Apenas quedan vecinos en el olvidado poblado de Endasa, propiedad de la multinacional aluminera, a la que pagan 36 euros de renta al mes

Abel García, delante de su casa. MARA VILLAMUZA

Habitan un barrio que parece sacado de una ciudad obrera de los países del antiguo bloque comunista con un toque a pueblo semiabandonado del salvaje Oeste, un escenario que bien podría acoger un episodio de "The Walking Dead": ventanas cerradas o tapiadas, paredes desconchadas. Son los últimos inquilinos de Alcoa, familias de trabajadores que residen en el denominado poblado de Endasa, en Gozón, al pie de la ría avilesina. Pagan al mes 36 euros de alquiler a un casero que quiere echar el cierre a la empresa que ha sido la vida de cientos de familias. Sobre el futuro de este poblado nada se sabe aún.
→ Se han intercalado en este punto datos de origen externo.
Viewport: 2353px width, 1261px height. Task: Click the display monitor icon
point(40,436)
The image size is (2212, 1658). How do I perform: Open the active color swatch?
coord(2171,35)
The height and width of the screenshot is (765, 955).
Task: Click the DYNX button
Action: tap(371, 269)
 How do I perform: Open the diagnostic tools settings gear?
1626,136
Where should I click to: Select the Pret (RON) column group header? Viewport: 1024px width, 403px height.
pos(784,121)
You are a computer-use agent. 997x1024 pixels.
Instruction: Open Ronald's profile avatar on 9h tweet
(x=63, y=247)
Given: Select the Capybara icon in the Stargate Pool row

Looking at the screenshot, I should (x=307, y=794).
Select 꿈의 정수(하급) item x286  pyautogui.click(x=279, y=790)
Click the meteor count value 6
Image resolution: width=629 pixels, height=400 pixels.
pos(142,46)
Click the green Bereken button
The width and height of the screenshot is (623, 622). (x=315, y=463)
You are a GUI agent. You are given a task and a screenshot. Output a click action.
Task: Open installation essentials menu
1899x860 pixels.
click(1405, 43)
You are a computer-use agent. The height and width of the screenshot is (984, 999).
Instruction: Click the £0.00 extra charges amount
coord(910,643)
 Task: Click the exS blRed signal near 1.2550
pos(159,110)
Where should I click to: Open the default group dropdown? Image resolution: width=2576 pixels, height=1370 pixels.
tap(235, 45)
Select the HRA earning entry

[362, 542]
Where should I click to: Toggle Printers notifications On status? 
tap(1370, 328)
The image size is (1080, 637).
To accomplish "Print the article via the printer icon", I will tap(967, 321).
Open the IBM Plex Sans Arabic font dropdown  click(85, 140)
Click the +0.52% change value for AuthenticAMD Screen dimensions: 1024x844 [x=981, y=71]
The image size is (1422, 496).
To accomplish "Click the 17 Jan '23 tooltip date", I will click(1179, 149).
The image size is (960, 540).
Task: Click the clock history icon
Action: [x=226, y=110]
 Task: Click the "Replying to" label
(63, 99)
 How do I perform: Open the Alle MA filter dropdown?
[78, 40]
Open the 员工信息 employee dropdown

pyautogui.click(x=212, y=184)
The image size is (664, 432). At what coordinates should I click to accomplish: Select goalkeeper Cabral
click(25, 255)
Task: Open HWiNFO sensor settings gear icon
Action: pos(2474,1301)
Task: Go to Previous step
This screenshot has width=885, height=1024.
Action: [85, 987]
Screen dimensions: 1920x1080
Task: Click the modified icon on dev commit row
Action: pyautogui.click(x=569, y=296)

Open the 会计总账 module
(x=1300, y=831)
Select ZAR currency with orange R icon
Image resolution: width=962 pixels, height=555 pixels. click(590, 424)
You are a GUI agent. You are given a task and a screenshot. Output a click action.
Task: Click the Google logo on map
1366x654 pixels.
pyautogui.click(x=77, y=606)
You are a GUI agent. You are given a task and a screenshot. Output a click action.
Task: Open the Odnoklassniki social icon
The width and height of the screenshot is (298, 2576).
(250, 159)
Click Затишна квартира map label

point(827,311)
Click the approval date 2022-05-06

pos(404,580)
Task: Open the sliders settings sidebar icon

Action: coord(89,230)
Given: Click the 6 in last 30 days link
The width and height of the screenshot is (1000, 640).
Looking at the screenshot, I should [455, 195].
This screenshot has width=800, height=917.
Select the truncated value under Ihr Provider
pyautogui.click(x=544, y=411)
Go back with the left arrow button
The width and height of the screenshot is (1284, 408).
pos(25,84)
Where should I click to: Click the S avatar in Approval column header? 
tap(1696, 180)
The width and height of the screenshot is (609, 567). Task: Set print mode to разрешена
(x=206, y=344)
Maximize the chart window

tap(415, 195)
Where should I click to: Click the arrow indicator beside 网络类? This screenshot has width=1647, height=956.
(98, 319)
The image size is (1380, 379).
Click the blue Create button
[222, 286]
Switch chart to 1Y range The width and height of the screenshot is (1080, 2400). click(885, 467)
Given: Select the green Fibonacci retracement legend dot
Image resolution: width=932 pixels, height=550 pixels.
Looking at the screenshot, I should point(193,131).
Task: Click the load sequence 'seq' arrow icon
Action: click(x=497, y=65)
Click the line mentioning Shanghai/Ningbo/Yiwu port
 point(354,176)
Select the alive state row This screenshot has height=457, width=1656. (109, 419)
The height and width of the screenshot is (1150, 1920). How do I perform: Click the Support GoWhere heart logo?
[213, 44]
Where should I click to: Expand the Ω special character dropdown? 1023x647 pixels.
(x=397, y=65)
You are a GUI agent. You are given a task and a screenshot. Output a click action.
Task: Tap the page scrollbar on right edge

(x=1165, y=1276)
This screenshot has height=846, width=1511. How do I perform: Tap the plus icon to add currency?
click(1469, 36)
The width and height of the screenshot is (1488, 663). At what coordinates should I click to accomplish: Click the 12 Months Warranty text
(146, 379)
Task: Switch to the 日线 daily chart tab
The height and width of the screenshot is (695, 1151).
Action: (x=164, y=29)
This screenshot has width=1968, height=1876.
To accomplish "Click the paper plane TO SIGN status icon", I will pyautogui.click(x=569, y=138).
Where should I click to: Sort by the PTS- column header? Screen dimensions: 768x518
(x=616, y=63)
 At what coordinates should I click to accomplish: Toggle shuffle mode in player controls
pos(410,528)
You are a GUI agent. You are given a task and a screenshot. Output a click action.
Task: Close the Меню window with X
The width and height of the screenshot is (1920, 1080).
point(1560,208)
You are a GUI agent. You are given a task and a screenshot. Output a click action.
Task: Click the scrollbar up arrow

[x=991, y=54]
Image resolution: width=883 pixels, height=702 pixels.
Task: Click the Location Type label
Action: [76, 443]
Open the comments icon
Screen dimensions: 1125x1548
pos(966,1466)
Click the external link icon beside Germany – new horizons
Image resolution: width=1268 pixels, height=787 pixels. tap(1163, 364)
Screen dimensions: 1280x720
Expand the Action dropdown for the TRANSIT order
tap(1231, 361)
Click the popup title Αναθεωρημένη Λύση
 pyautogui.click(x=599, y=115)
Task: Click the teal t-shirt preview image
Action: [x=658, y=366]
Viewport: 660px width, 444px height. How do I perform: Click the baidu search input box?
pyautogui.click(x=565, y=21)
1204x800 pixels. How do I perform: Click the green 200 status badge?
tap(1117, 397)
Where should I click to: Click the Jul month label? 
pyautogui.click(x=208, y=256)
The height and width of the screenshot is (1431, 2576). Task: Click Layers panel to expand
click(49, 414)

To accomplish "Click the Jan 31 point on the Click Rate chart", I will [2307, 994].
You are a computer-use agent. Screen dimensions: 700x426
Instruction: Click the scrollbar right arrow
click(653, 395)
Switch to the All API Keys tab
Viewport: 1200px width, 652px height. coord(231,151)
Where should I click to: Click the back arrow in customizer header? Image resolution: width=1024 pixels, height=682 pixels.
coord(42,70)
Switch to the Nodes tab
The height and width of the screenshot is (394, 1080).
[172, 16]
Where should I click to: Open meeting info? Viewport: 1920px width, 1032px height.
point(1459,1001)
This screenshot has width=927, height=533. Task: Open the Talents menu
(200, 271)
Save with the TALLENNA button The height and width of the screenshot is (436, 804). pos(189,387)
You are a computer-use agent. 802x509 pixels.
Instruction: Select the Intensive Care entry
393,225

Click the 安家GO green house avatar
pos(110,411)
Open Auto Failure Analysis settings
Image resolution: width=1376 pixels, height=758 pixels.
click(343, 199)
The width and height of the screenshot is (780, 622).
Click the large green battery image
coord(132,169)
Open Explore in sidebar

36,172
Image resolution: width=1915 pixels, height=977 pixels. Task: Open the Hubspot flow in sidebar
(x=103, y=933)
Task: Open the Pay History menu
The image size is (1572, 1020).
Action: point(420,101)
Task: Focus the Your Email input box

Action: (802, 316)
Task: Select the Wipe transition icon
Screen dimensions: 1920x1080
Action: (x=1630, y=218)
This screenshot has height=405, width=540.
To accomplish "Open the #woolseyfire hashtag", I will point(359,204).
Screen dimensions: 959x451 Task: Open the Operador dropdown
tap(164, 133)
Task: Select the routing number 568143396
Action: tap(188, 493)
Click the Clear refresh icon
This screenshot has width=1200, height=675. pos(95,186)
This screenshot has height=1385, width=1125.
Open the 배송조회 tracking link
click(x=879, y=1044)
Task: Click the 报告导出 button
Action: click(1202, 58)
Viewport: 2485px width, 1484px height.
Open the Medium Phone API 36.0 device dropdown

Nélida Álvarez, Victoria Bermúdez, María Ontonil y Cándida Varela residen a un paso de la fábrica de aluminio desde hace medio siglo. "Si hemos vivido bien ha sido gracias a la fábrica. Nuestros maridos trabajaron mucho para hacer grande a la empresa", se indigna Cándida Varela, dejando a un lado la escoba en el portal. "Aquí quedamos sólo nosotros, nuestros hijos están ahí abajo, en la fábrica; el país no está para desperdiciarlos", lamenta Cándida Varela.

Las calles del poblado de Endasa están vacías. La compañía nacional de aluminio levantó el barrio en los últimos años 50 y adjudicó los pisos a obreros y empleados de la aluminera de la orilla derecha de la ría. Alcoa heredó las propiedades inmobiliarias de la antigua empresa pública Endasa-Inespal. "Pagamos 36 euros de alquiler, es simbólico, lo sabemos. No ha cambiado desde que llegamos aquí, en la década de los sesenta. Pero entonces mi marido ganaba 2.000 pesetas al mes", apunta Cándida Varela para establecer comparaciones.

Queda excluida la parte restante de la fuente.